Turkey sought permission Monday to search Saudi Arabia's consulate in Istanbul after a prominent journalist from the kingdom went missing last week, media reports said, amid claims he was murdered.
Ankara asked to search the consulate where Washington Post contributor Jamal Khashoggi vanished last Tuesday after entering the building, Turkish NTV broadcaster reported.
A Turkish government source at the weekend said the 59-year-old had been killed. Riyadh vehemently denied the claim and said Khashoggi had left the consulate.
Ankara's search request was made after the foreign ministry summoned the Saudi ambassador for a second time Sunday over the journalist's disappearance.
A Turkish diplomatic source confirmed Monday that the Saudi envoy had met deputy foreign minister Sedat Onal.
"The ambassador was told that we expected full cooperation during the investigation," the source said. The ambassador was first summoned to the ministry on Wednesday.
Protesters gathered outside the Saudi consulate on Monday with banners reading, "We will not leave without Jamal Khashoggi", demanding to know what had happened to the reporter.
Yemeni activist and 2011 winner of the Nobel Peace Prize, Tawakkol Karman, said it would be an "awful crime" if the claims of his death were true.
"Killing him is like killing us. This policy is just a terror policy. There's no difference between the state terror and other terror actions," she added.
Khashoggi went to the consulate to obtain official documents ahead of his marriage to his Turkish fiancee. Turkish police quickly said he never left the building as there was no security footage on his departure.
The consulate rejected the claims that the journalist was killed there as "baseless".
Saudi Crown Prince Mohammed bin Salman previously told Bloomberg that Riyadh was "ready to welcome the Turkish government to go and search our premises", which is Saudi sovereign territory.
"We will allow them to enter and search and do whatever they want to do. If they ask for that, of course, we will allow them. We have nothing to hide," Prince Salman said in an interview published on Friday.

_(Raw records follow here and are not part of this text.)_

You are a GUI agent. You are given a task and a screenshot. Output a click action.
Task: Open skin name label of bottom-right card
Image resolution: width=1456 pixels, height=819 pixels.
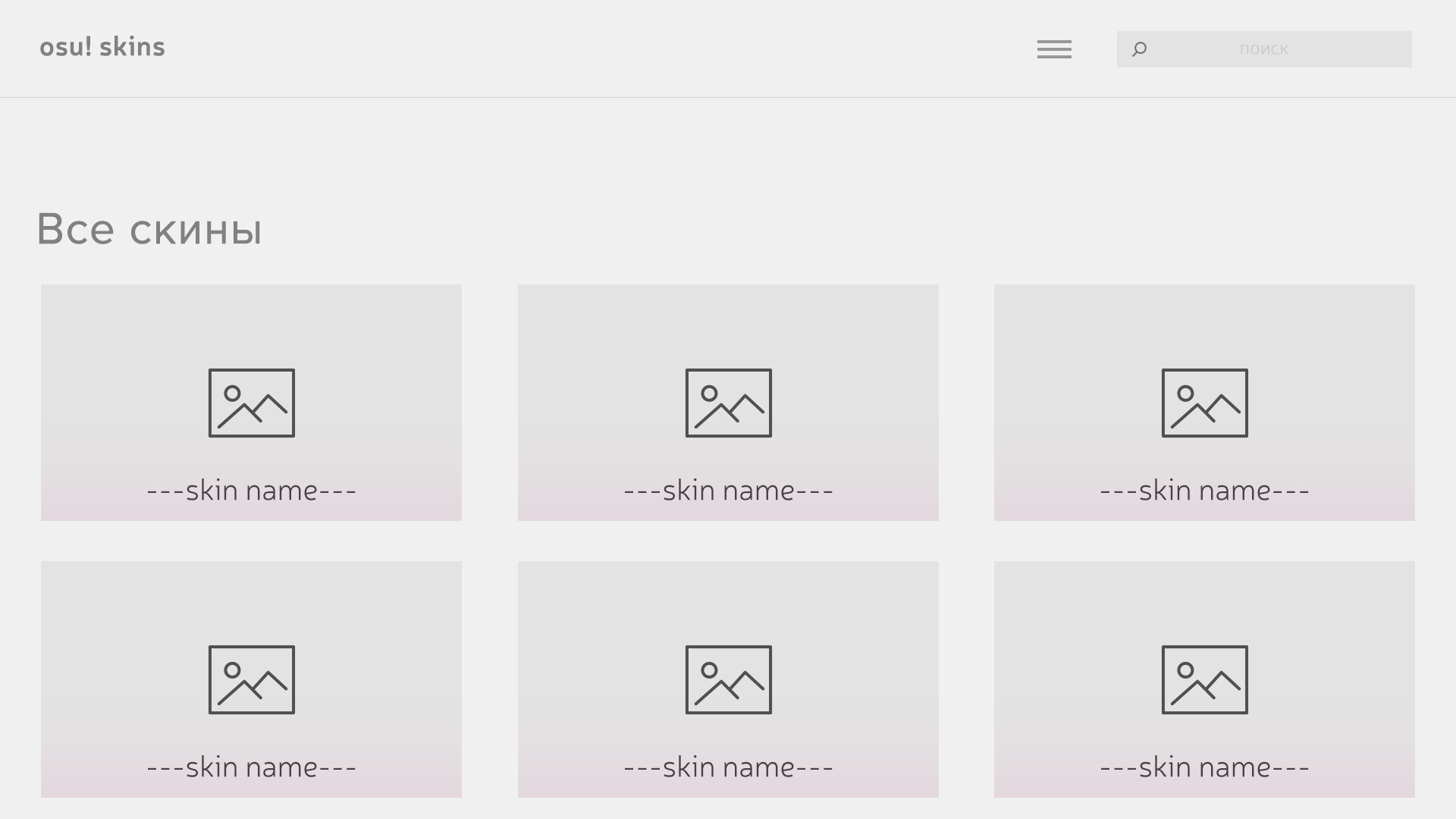click(1204, 767)
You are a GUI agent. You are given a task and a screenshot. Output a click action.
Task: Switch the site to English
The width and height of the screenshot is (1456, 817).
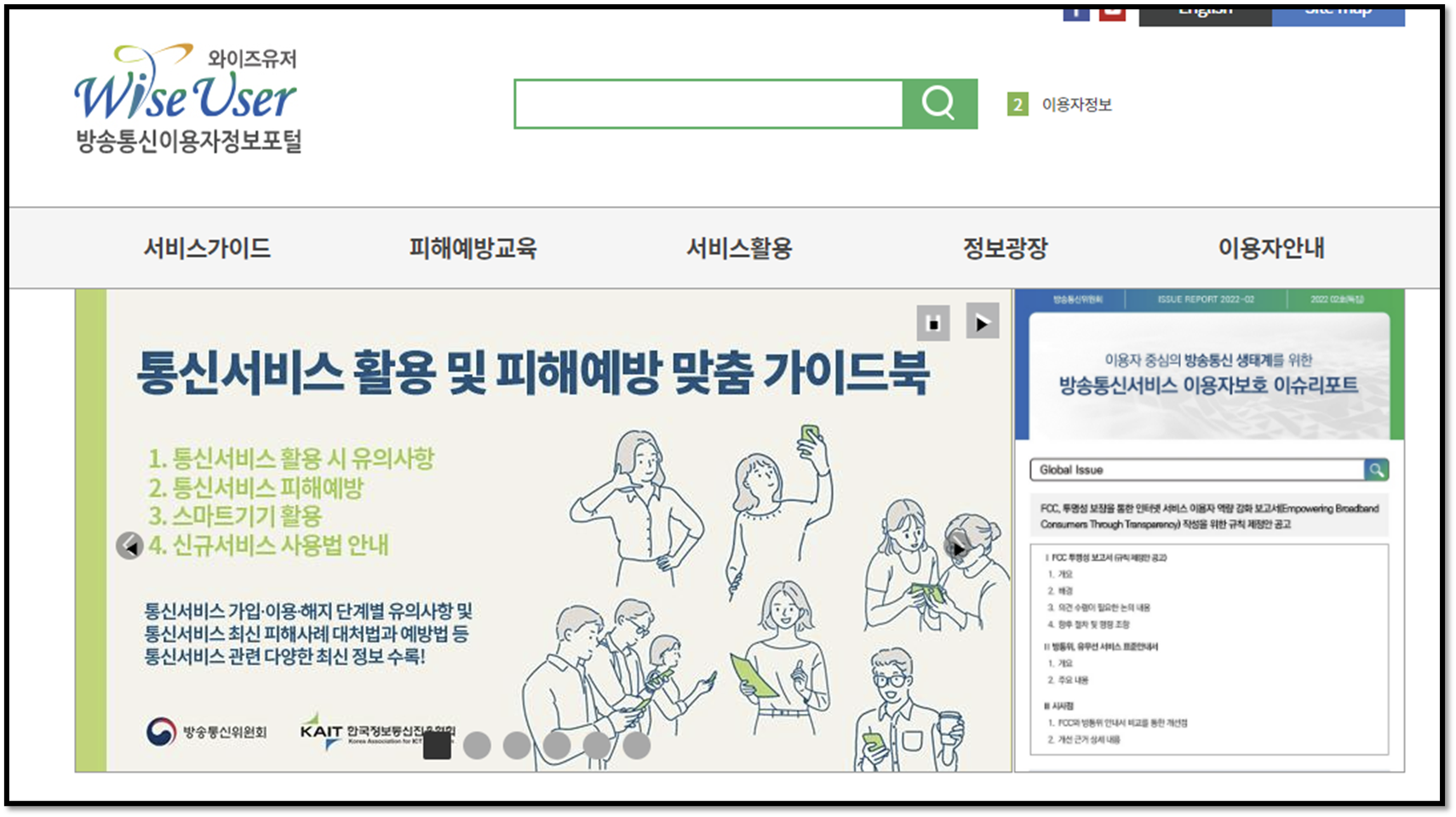[x=1204, y=9]

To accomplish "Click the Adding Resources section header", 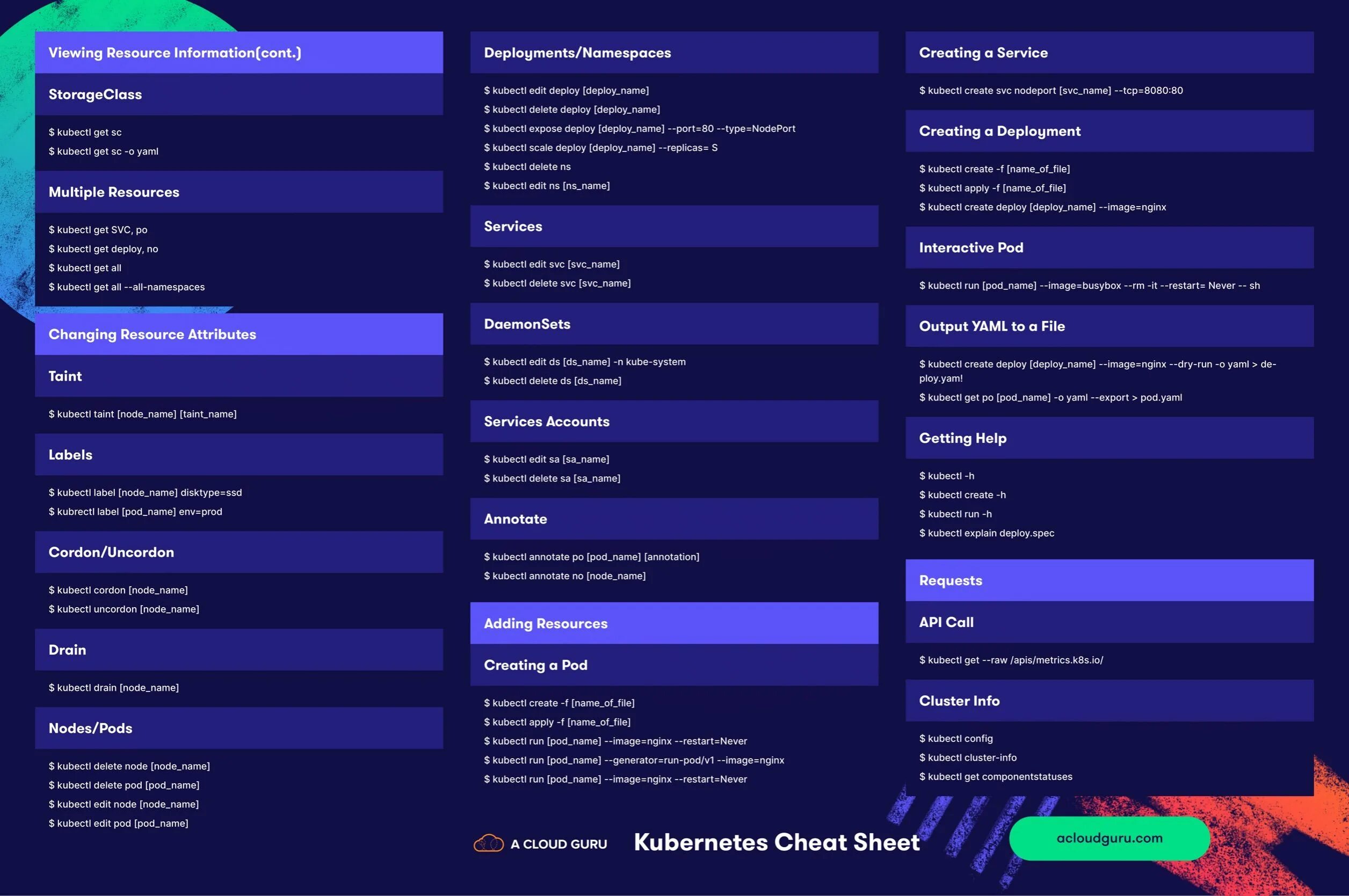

Khashoggi had been critical of some of the crown prince's policies and Riyadh's intervention in the war in Yemen in Arab and Western media.
He once compared the 33-year-old prince to Russian President Vladimir Putin in a column for the Washington Post in November 2017.
"As of now, I would say Mohammed bin Salman is acting like Putin. He is imposing very selective justice. The crackdown on even the most constructive criticism - the demand for complete loyalty with a significant 'or else' - remains a serious challenge to the crown prince's desire to be seen as a modern, enlightened leader," he wrote.
In his first comments over the disappearance, Turkish President Recep Tayyip Erdogan on Sunday said he was awaiting the results of an investigation.
"We hope to have results very quickly," Erdogan said. "I am waiting, with high hopes."